(Dataset entries)
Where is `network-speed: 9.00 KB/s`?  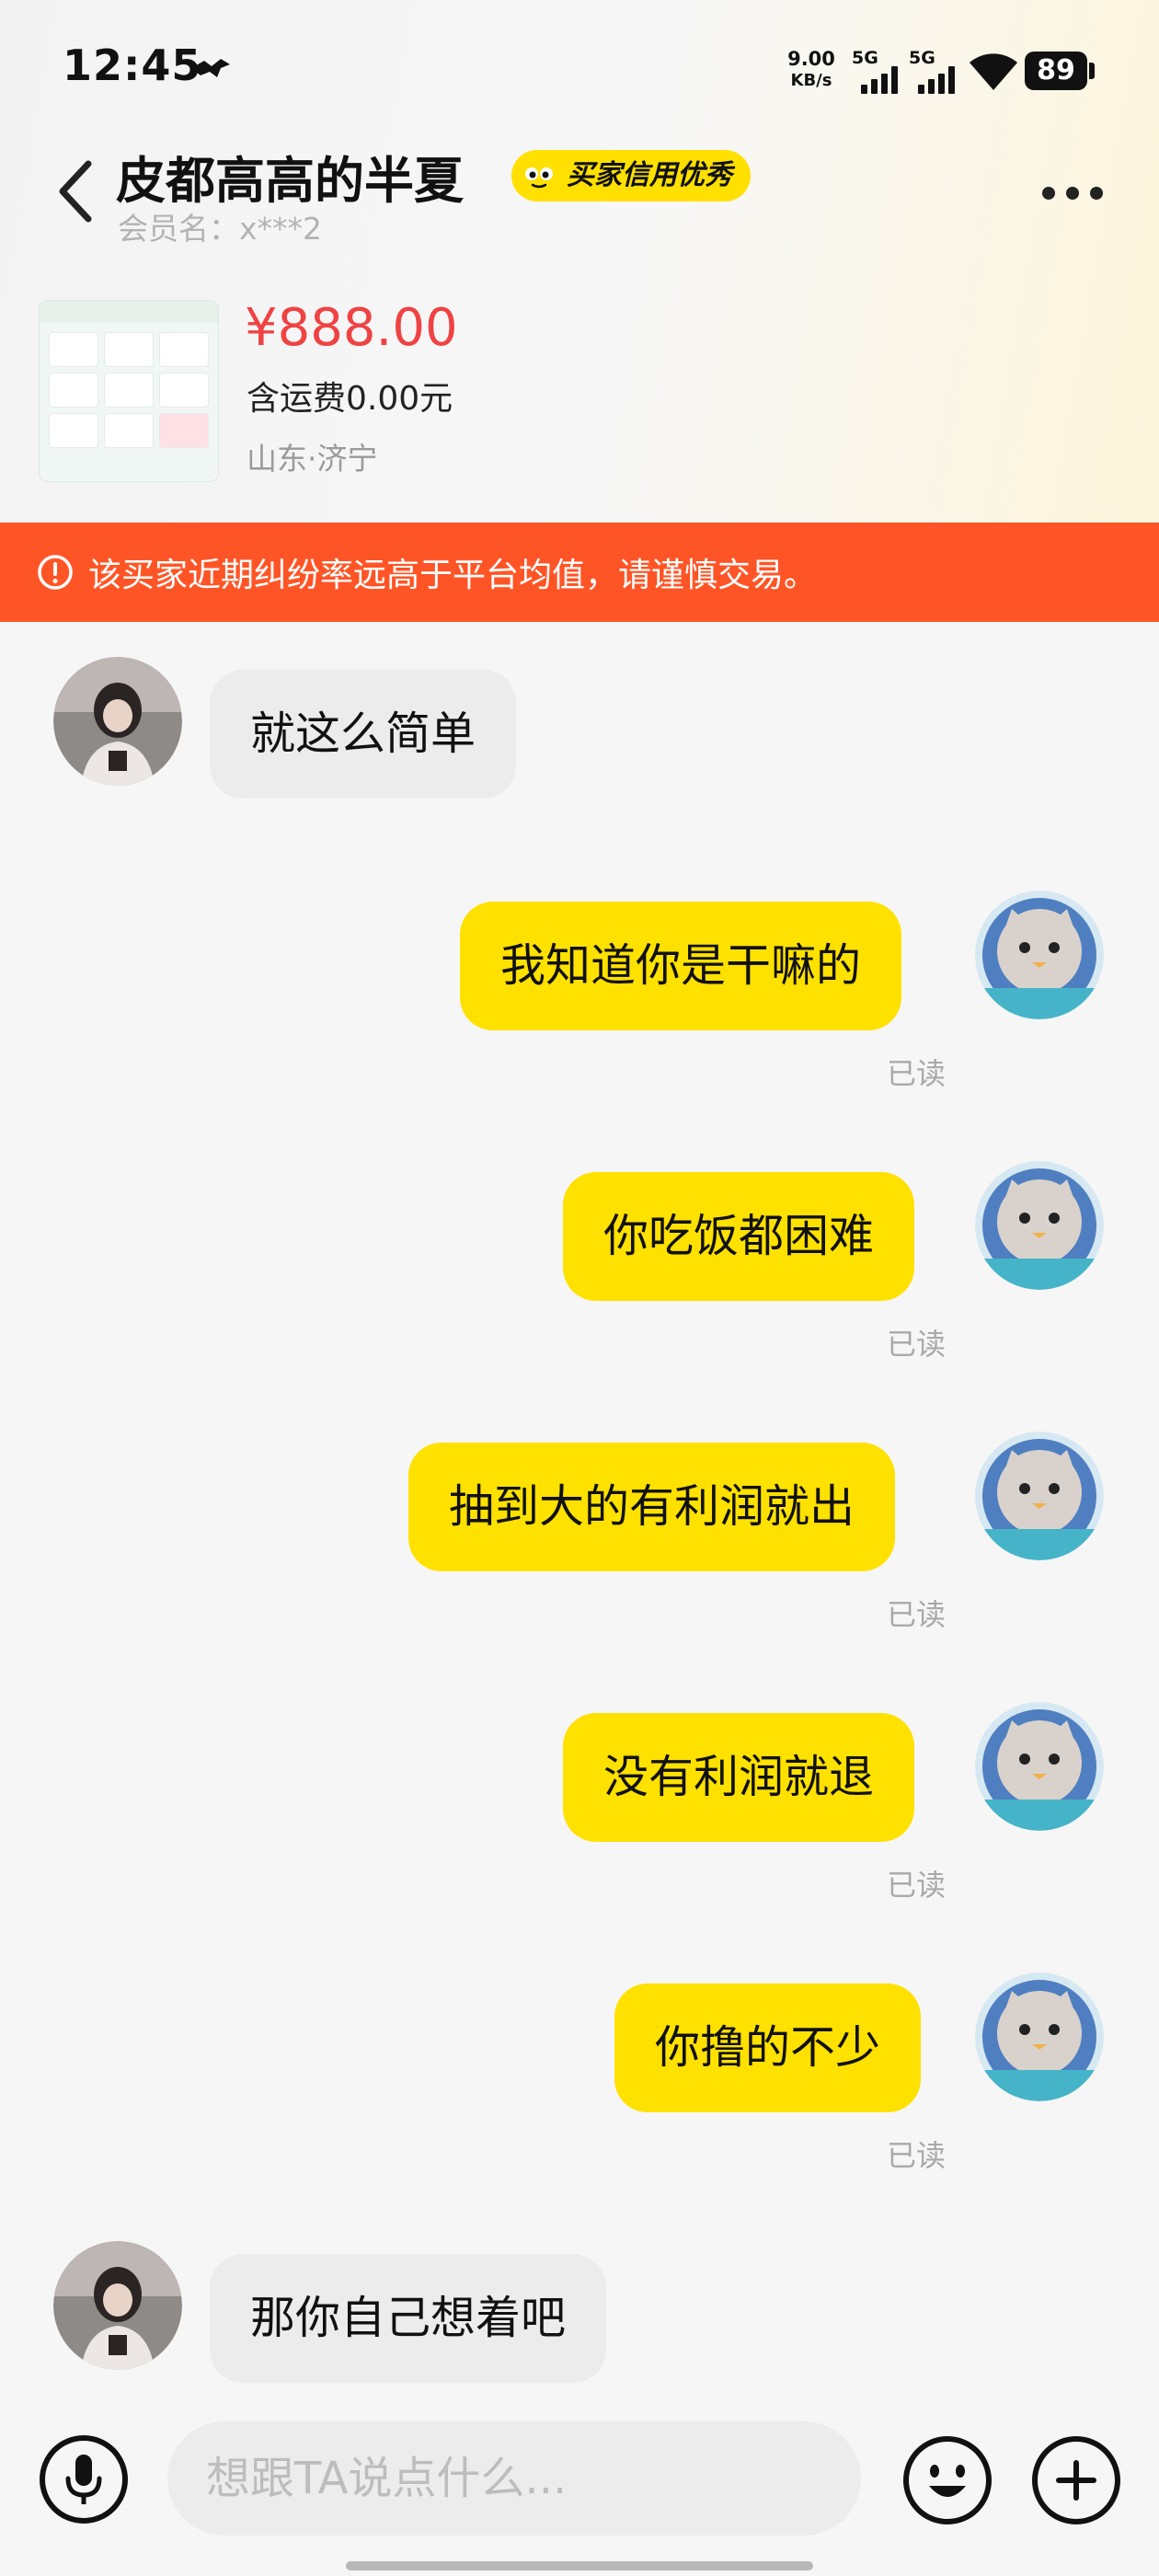 network-speed: 9.00 KB/s is located at coordinates (811, 69).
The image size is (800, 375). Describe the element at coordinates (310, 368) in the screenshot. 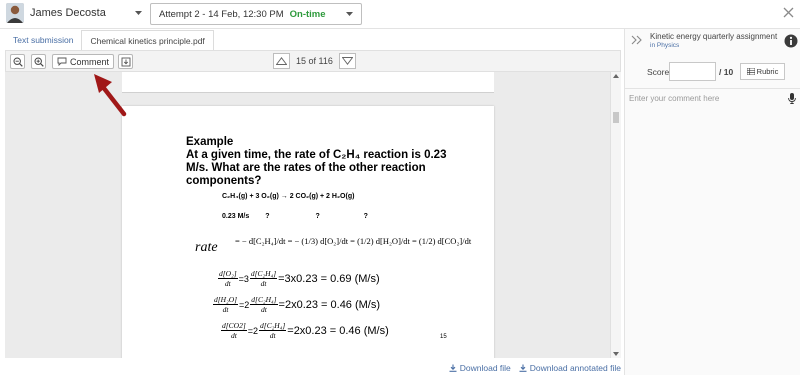

I see `download-links: Download file Download annotated file` at that location.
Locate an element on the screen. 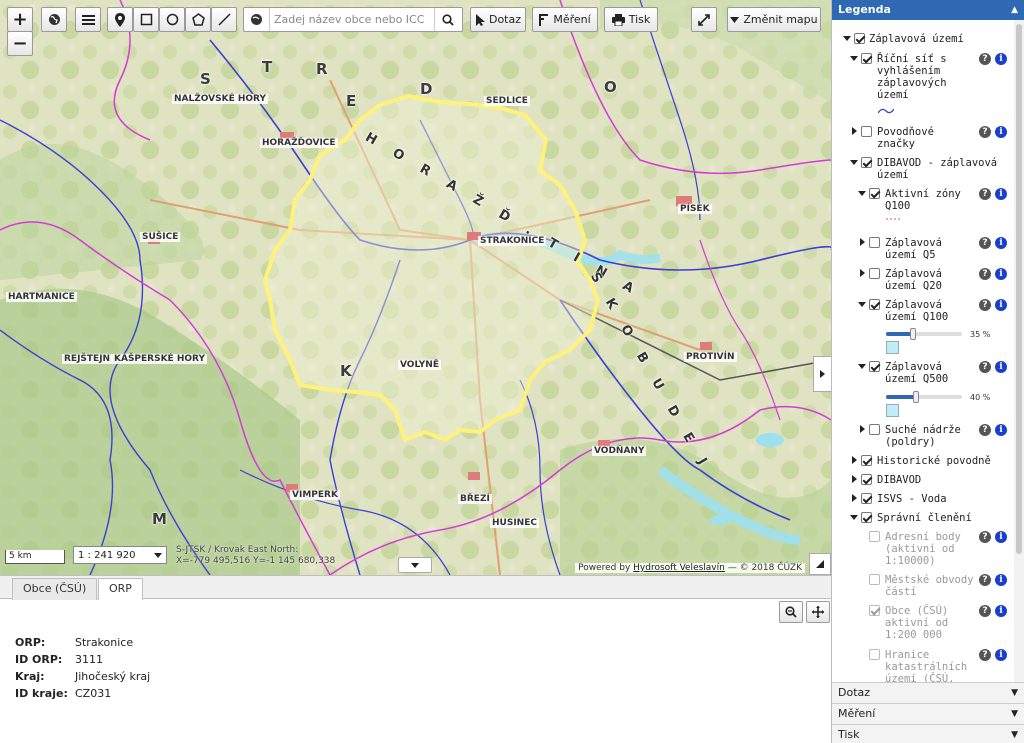 The width and height of the screenshot is (1024, 743). tisk-label: Tisk is located at coordinates (640, 20).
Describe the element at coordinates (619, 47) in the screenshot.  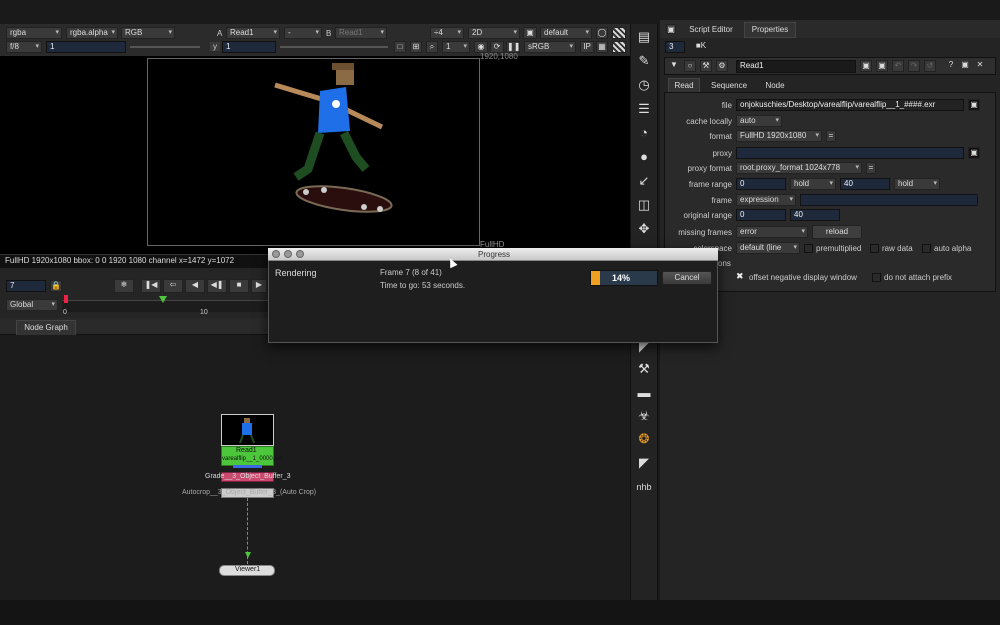
I see `checker-icon` at that location.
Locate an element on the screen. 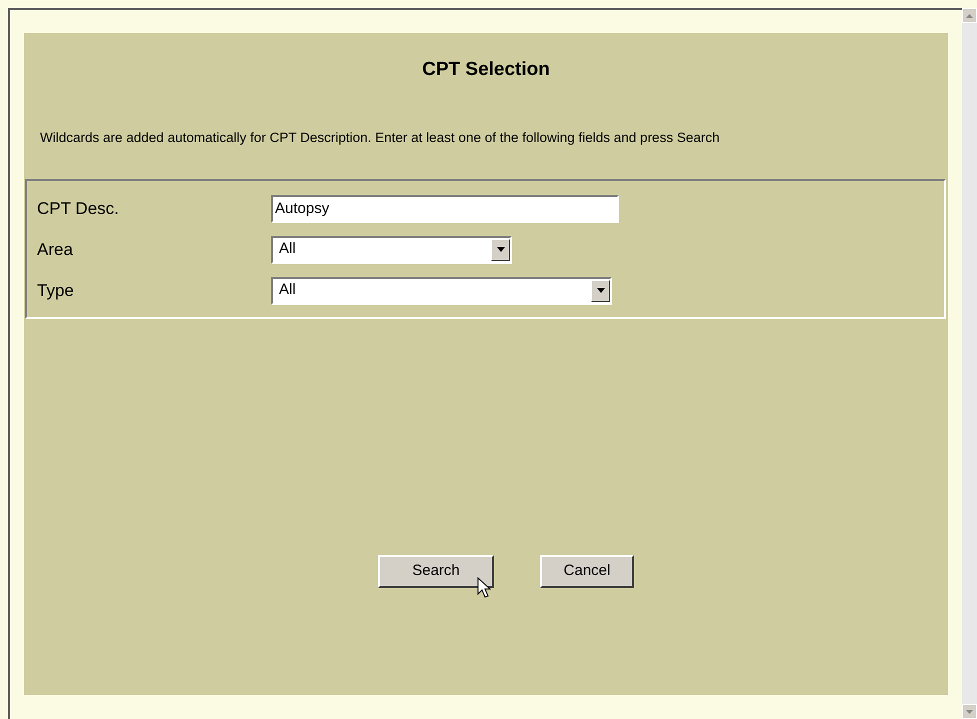 The height and width of the screenshot is (719, 977). scroll-up-icon is located at coordinates (970, 16).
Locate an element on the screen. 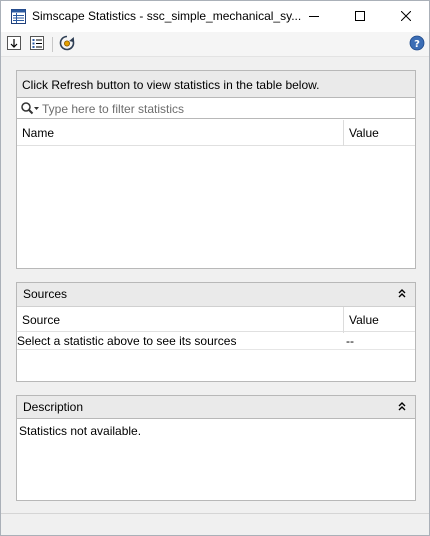  sources-title: Sources is located at coordinates (46, 294).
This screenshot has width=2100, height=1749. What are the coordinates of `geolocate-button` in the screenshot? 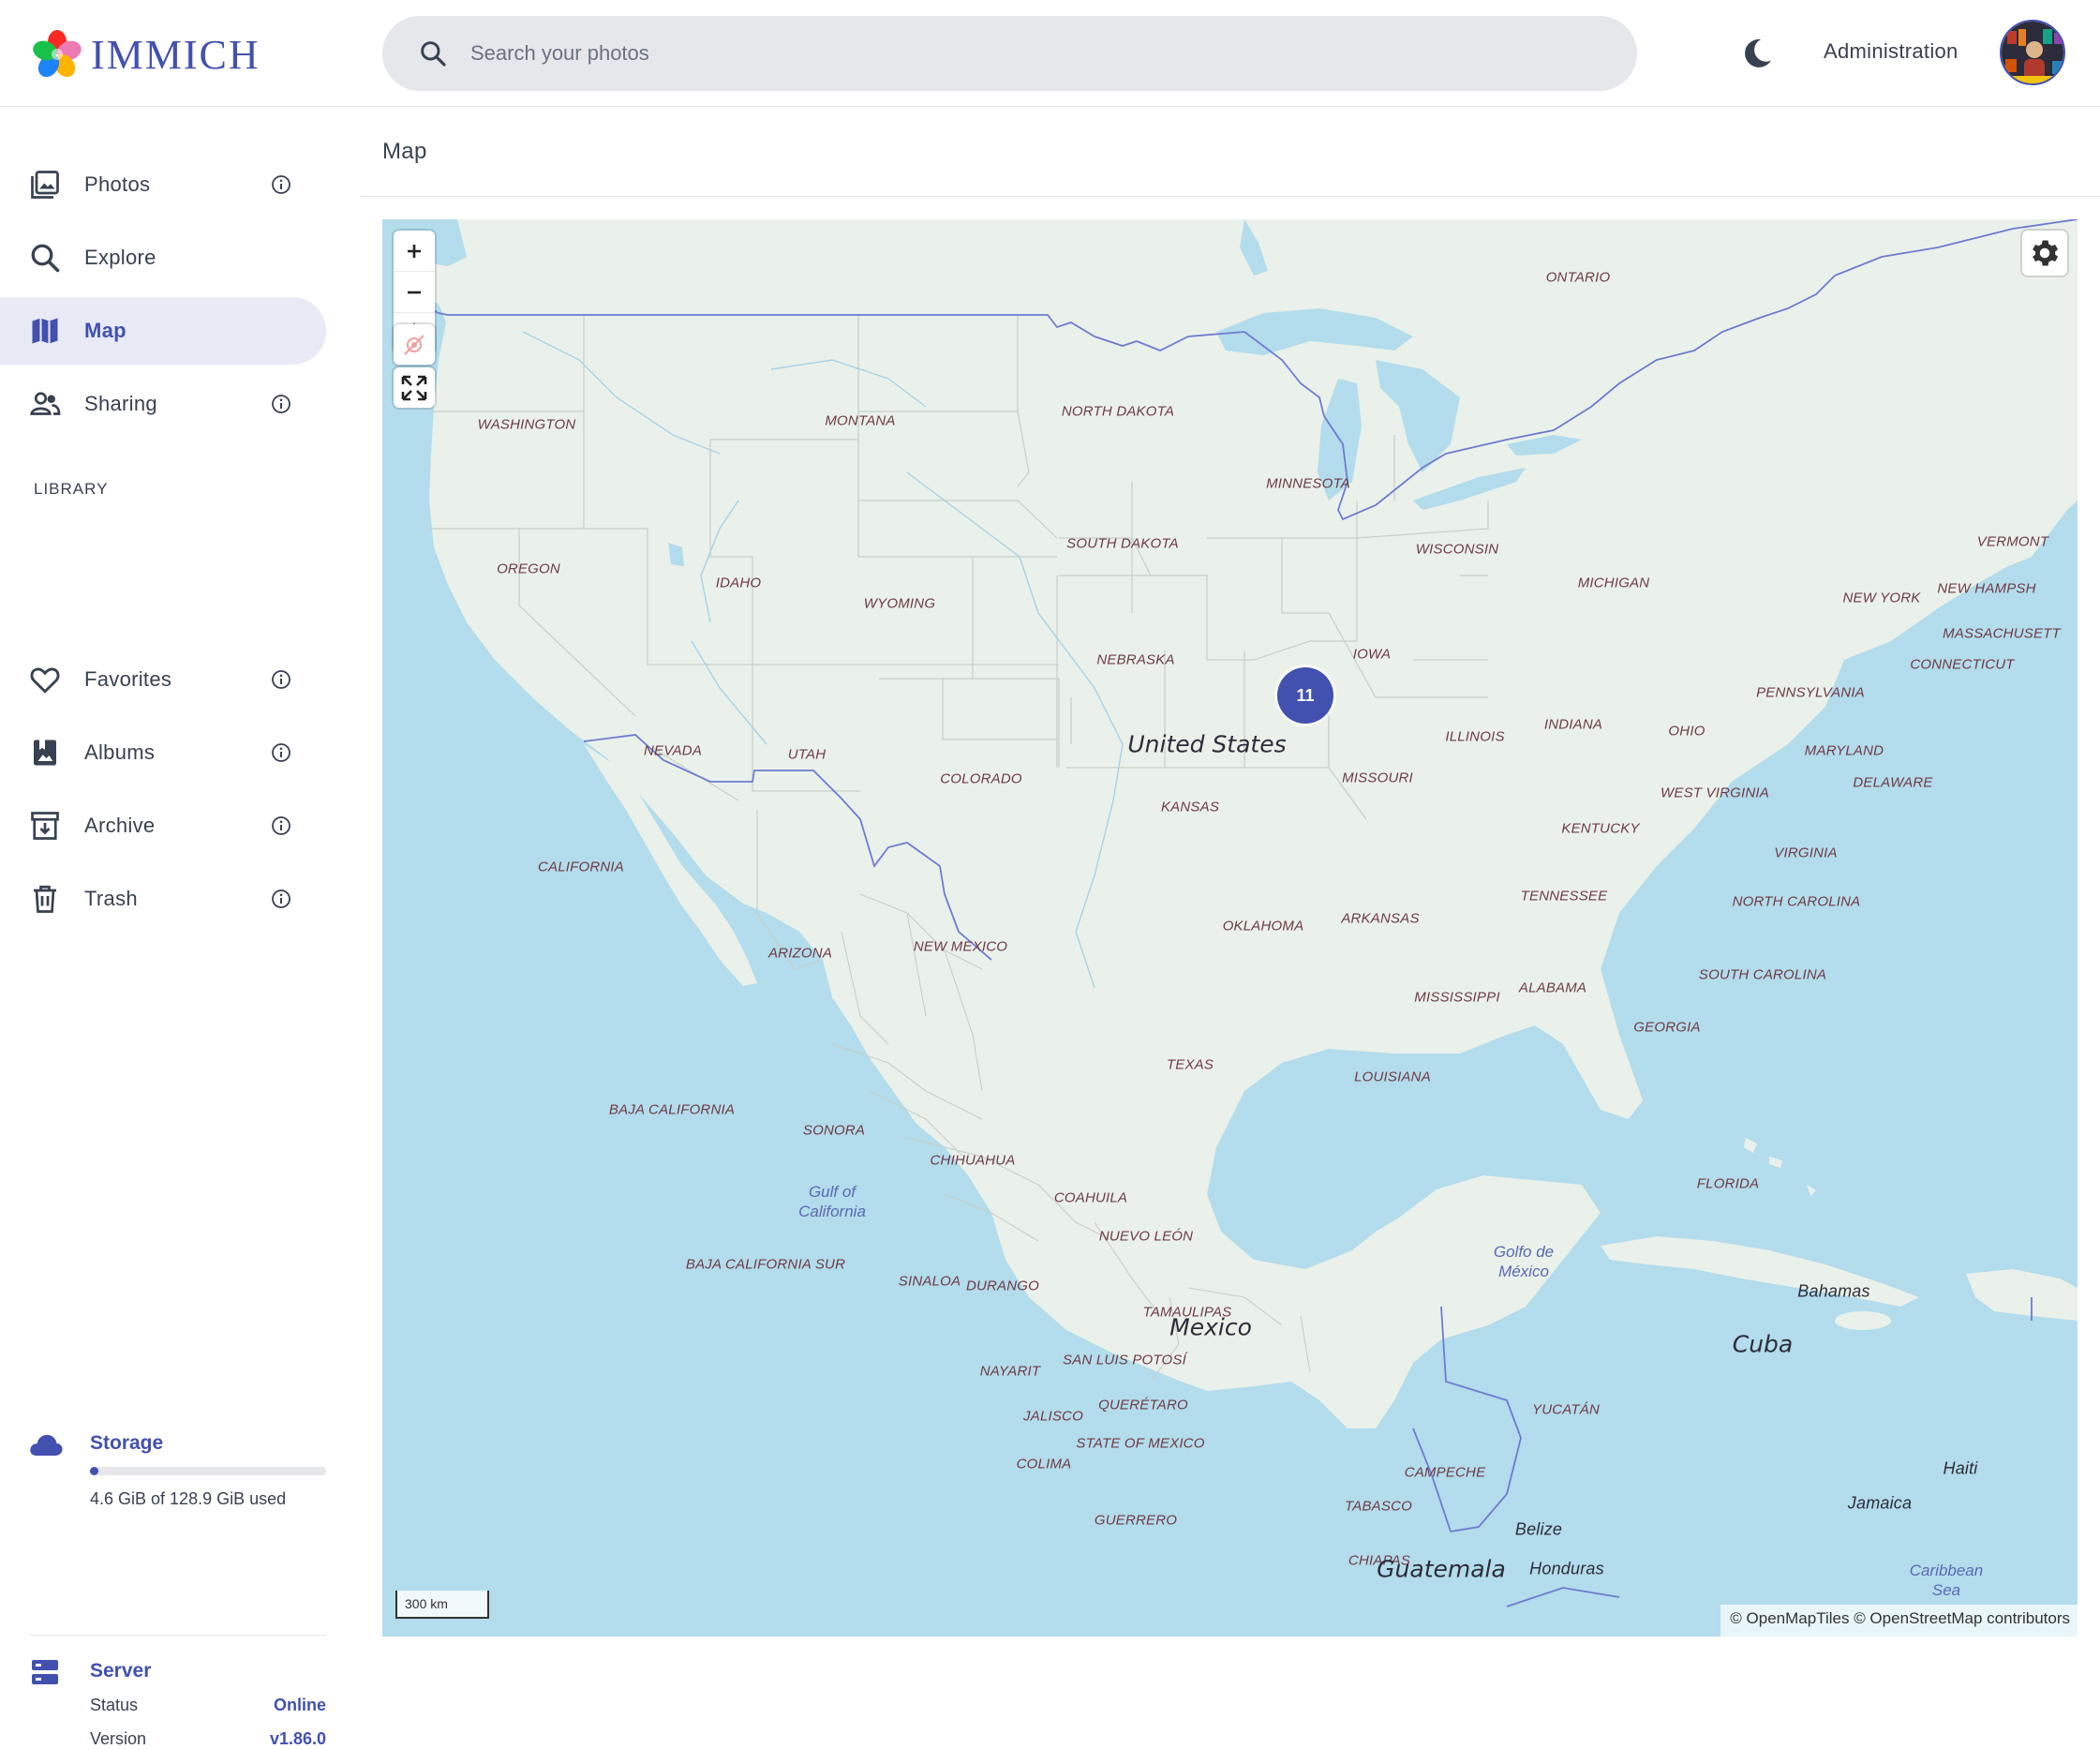 It's located at (414, 344).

== Activity ==
Can you output the lines between the line holding "The image size" and the line holding "Download file Download", inclusive, as a Markdown table with columns Row and Line, leaving out blank lines and any pictures?

== Response ==
| Row | Line |
|---|---|
| 1 | The image size is (800, 375). Describe the element at coordinates (310, 368) in the screenshot.  |
| 2 | I see `download-links: Download file Download annotated file` at that location. |